Les dauphins, enjeu du conflit
L'enjeu du conflit, ce sont les dauphins, captures accidentelles des pêcheurs dont on retrouve les dépouilles sur les côtes.
Depuis le début de l'année, le représentant local de l'observatoire Pélagis Bernard Martin a comptabilisé 149 dauphins échoués en baie d'Audierne, soit 60% de plus que pour l'ensemble de l'année 2019. Avec notamment un pic estival inhabituel et inexpliqué.
C'est pour cette raison que les militants de Sea Shepherd ont entamé au mois d'aôut cette nouvelle mission d'observation. Ils ont constaté cinq prises accidentelles de dauphins dans les filets des pêcheurs depuis le début de cette opération. "Ce qui importe, ça n'est pas le nombre de dauphins dans les filets que nous filmons au regard du peu de moyens dont nous disposons. Ce qui importe c'est le nombre de cadavres mutilés échoués sur les plages. Que nous les ayons filmés ou pas, ils ont bien été tués par les engins de pêche sur le secteur et le nombre est de l'ordre du jamais vu pour cette période comme s'en alertent à juste titre les scientifiques." précise l'ONG.
Sea Shepherd est consterné par l'attitude du Comité des Pêches qui depuis toujours et encore aujourd'hui se fait le relais des pires représentants de la profession et continue de diaboliser les ONG...
— Sea Shepherd France (@SeaShepherdFran) October 23, 2020
Lire notre communiqué -> https://t.co/jAzhHVtTpQ
Les pêcheurs se défendent : "Nous on fait notre travail, on fait rien de mal. Quand elles se produisent, les captures accidentelles sont déclarées", explique Anthony Laudrein.
Les données recueillies par Sea Shepherd montrent que moins de 0,4% des dauphins capturés sont déclarés, malgré l'obligation légale datant de 2012.
Le combat n'est pas récent
Depuis les années 1990, la France enregistre chaque année des épisodes importants d'échouages de mammifères marins, principalement des dauphins communs. Depuis 2016, les taux de mortalité sont en augmentation constante et les autopsies révèlent que jusqu'à 90% des dauphins tués ont été victimes d'engins de pêche, selon Sea Shepherd.

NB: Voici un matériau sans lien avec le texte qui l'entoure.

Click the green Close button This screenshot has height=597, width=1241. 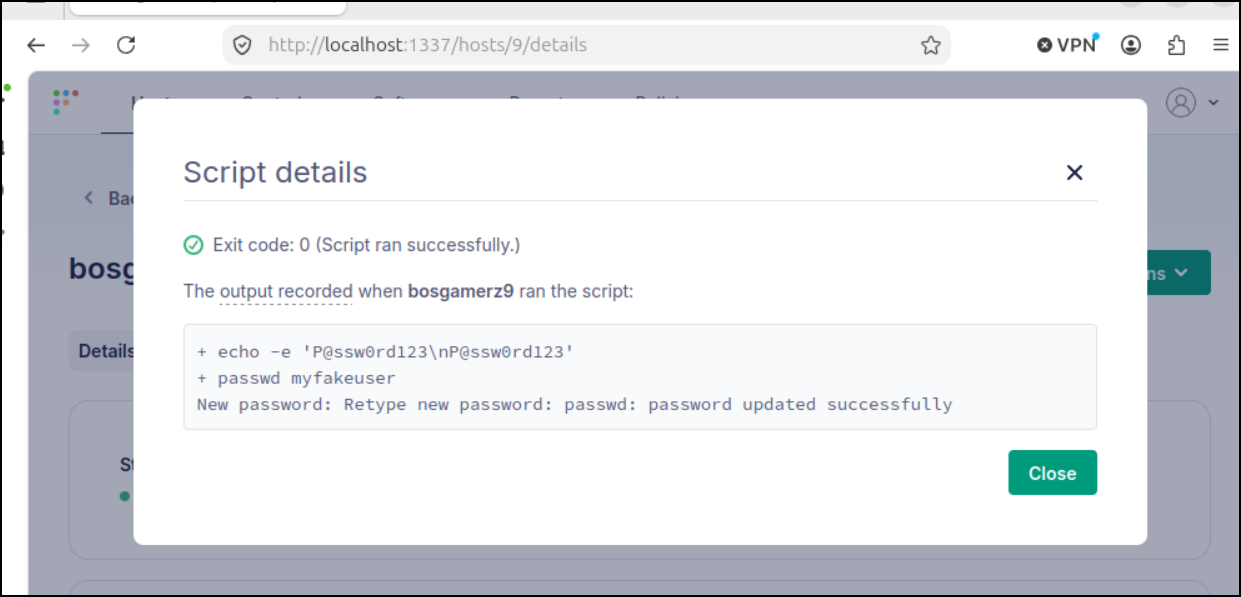coord(1052,473)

Suite à une requête de l'ONG "d’enjoindre à l’administration de mettre un terme à ces préjudices par la mise en œuvre des mesures visant à maintenir la population de mammifères marins dans un état de conservation favorable ", le tribunal administratif de Paris a déclaré le 2 juillet 2020 que "les autorités françaises doivent être regardées comme ayant tardé à mettre en œuvre des actions concrètes au regard du constat d’épisodes récurrents, depuis les années 1990, accentués depuis 2016, de surmortalité de cétacés sur la façade atlantique, en particulier dans le golfe de Gascogne. Ce retard constitue une carence de l’Etat dans le respect de ses obligations découlant du droit de l’Union européenne, en particulier son obligation de protection des cétacés et de contrôle des activités de pêcherie."
Jugement du Tribunal administratif de Paris
Ce même 2 juillet 2020, la commission européenne demandait instamment à la France, l'Espagne et la Suède de "mettre en oeuvre les mesures requises afin d'éviter les prises accessoires de dauphins et marsoins par les navires de pêches" et leur accordait "un délai de trois mois pour remédier aux lacunes constatées."

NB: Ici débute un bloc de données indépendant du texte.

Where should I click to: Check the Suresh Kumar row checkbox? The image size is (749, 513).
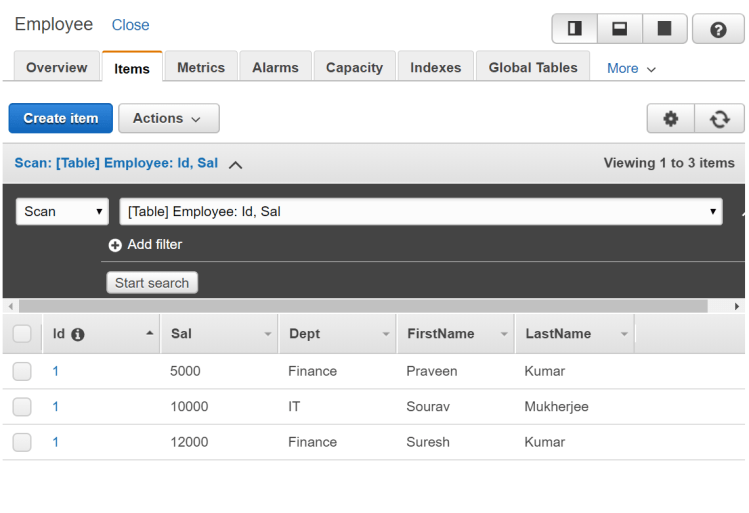coord(22,442)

Des décisions de justice qui ne suffisent pas à rendre optimistes les militants de Sea Sheperd qui dénoncent : "Aucune mesure concrète n'est avancée par le secteur ni par le Ministère de la Mer hormis les répulsifs acoustiques qui n’arrangent rien, pire, ils excluent les dauphins de leur zone de nourrissage."
Les dauphins n'auront donc aucun répit cet hiver. Ce qui signifie que nos équipes non plus. @AnnickGirardin
— Sea Shepherd France (@SeaShepherdFran) October 9, 2020
a choisit d'ignorer les recommandations des scientifiques du CIEM et ne décrète aucune fermeture. Un constat décevant mais prévisible... https://t.co/kH8bbyqxbG
Cet hiver, une vingtaine de caméras devraient être installées et des observateurs embarqués, notamment dans le Finistère, pour tenter de mieux comprendre les raisons de ces captures accidentelles de dauphins.